Action item | Copy the data exactly. Images are the one exception.

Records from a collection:

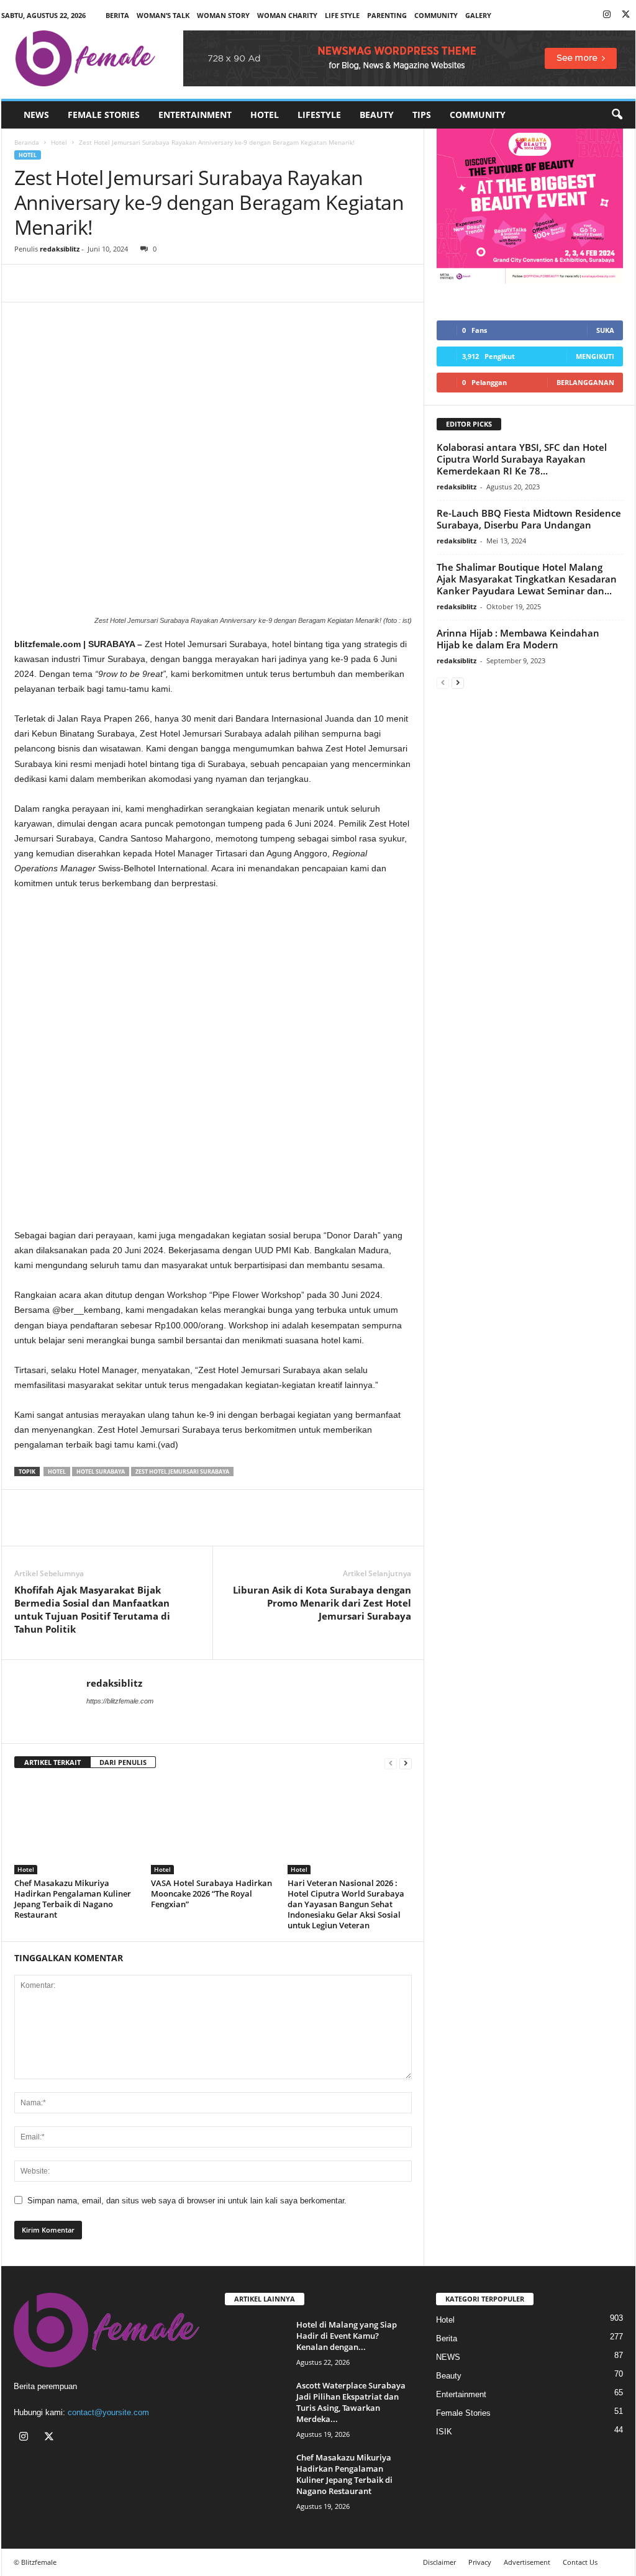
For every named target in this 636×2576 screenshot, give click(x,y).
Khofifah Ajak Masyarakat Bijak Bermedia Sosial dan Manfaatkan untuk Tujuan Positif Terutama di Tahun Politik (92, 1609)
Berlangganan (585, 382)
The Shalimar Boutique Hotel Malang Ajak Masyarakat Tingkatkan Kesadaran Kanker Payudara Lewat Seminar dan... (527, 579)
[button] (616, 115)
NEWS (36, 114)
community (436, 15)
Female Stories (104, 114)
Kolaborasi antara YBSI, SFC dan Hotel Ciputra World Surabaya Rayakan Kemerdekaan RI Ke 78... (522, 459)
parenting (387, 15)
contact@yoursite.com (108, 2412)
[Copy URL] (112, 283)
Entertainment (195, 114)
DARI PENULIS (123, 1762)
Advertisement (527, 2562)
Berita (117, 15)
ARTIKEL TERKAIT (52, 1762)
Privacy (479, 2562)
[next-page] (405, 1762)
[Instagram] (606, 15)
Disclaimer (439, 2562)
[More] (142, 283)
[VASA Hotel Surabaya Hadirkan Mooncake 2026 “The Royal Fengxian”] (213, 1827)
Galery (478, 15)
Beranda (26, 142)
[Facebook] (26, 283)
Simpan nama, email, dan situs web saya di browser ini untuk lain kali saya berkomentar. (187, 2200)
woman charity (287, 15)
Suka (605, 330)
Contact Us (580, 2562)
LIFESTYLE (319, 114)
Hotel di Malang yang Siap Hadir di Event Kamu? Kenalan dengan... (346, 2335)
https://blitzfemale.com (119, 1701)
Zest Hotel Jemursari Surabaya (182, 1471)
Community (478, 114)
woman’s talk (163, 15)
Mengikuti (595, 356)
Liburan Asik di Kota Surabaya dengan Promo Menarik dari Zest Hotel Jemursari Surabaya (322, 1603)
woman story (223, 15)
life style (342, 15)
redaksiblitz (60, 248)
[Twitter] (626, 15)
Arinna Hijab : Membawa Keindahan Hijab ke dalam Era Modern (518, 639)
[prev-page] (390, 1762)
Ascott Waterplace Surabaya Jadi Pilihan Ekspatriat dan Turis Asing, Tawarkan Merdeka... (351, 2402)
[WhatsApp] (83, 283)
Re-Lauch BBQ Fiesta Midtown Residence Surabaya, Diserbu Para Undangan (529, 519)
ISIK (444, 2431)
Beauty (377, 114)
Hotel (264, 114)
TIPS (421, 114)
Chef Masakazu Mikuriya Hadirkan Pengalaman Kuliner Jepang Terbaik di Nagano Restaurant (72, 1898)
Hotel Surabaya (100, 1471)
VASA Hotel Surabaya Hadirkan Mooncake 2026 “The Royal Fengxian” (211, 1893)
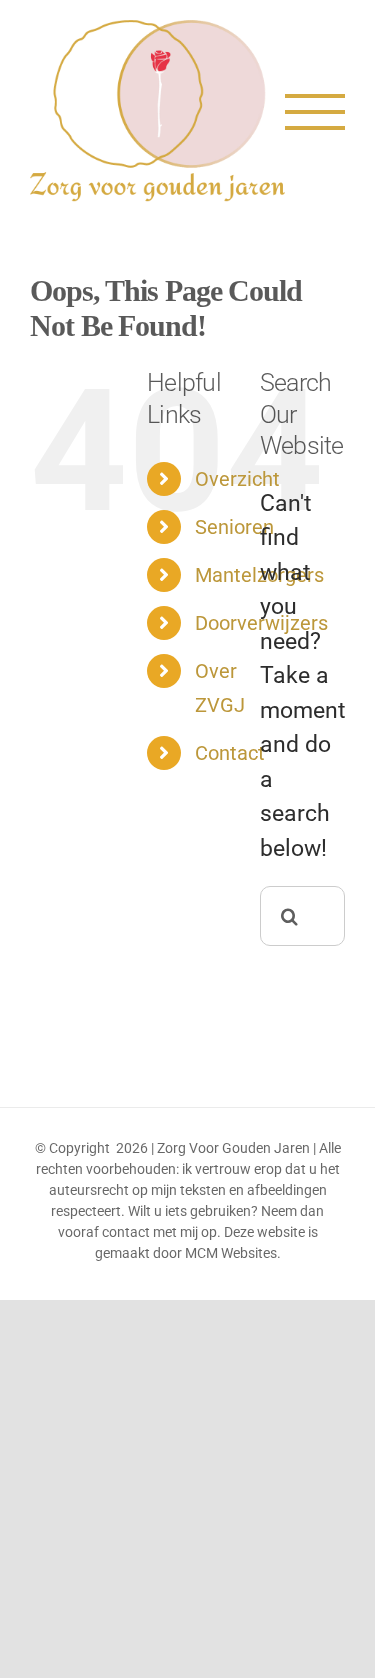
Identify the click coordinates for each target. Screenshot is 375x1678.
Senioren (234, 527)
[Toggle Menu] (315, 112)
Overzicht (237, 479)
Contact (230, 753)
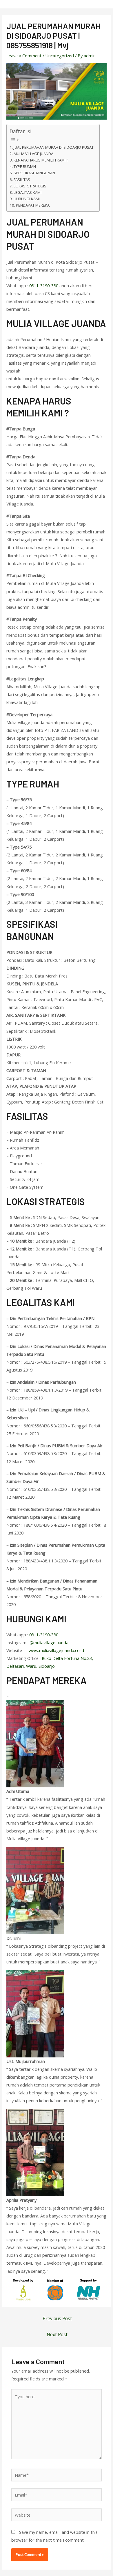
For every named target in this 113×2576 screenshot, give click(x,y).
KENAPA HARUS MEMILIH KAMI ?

Task response |
For every named target in this 636×2576 screenshot, give click(x,y).
Khofifah Ajak Masyarakat Bijak Bermedia Sosial dan Manfaatkan untuk Tujuan Positif Terutama di Tahun Politik (92, 1609)
Berlangganan (585, 382)
The Shalimar Boutique Hotel Malang Ajak Masyarakat Tingkatkan Kesadaran Kanker Payudara Lewat Seminar dan... (527, 579)
[button] (616, 115)
NEWS (36, 114)
community (436, 15)
Female Stories (104, 114)
Kolaborasi antara YBSI, SFC dan Hotel Ciputra World Surabaya Rayakan Kemerdekaan RI Ke 78... (522, 459)
parenting (387, 15)
contact@yoursite.com (108, 2412)
[Copy URL] (112, 283)
Entertainment (195, 114)
DARI PENULIS (123, 1762)
Advertisement (527, 2562)
Berita (117, 15)
ARTIKEL TERKAIT (52, 1762)
Privacy (479, 2562)
[next-page] (405, 1762)
[Instagram] (606, 15)
Disclaimer (439, 2562)
[More] (142, 283)
[VASA Hotel Surabaya Hadirkan Mooncake 2026 “The Royal Fengxian”] (213, 1827)
Galery (478, 15)
Beranda (26, 142)
[Facebook] (26, 283)
Simpan nama, email, dan situs web saya di browser ini untuk lain kali saya berkomentar. (187, 2200)
woman charity (287, 15)
Suka (605, 330)
Contact Us (580, 2562)
LIFESTYLE (319, 114)
Hotel di Malang yang Siap Hadir di Event Kamu? Kenalan dengan... (346, 2335)
https://blitzfemale.com (119, 1701)
Zest Hotel Jemursari Surabaya (182, 1471)
Community (478, 114)
woman’s talk (163, 15)
Mengikuti (595, 356)
Liburan Asik di Kota Surabaya dengan Promo Menarik dari Zest Hotel Jemursari Surabaya (322, 1603)
woman story (223, 15)
life style (342, 15)
redaksiblitz (60, 248)
[Twitter] (626, 15)
Arinna Hijab : Membawa Keindahan Hijab ke dalam Era Modern (518, 639)
[prev-page] (390, 1762)
Ascott Waterplace Surabaya Jadi Pilihan Ekspatriat dan Turis Asing, Tawarkan Merdeka... (351, 2402)
[WhatsApp] (83, 283)
Re-Lauch BBQ Fiesta Midtown Residence Surabaya, Diserbu Para Undangan (529, 519)
ISIK (444, 2431)
Beauty (377, 114)
Hotel (264, 114)
TIPS (421, 114)
Chef Masakazu Mikuriya Hadirkan Pengalaman Kuliner Jepang Terbaik di Nagano Restaurant (72, 1898)
Hotel Surabaya (100, 1471)
VASA Hotel Surabaya Hadirkan Mooncake 2026 “The Royal Fengxian” (211, 1893)
Identify the click coordinates for each target. Screenshot is 375x1678.
Senioren (234, 527)
[Toggle Menu] (315, 112)
Overzicht (237, 479)
Contact (230, 753)
For every named target in this 113×2576 screenshot, give click(x,y).
KENAPA HARUS MEMILIH KAMI ?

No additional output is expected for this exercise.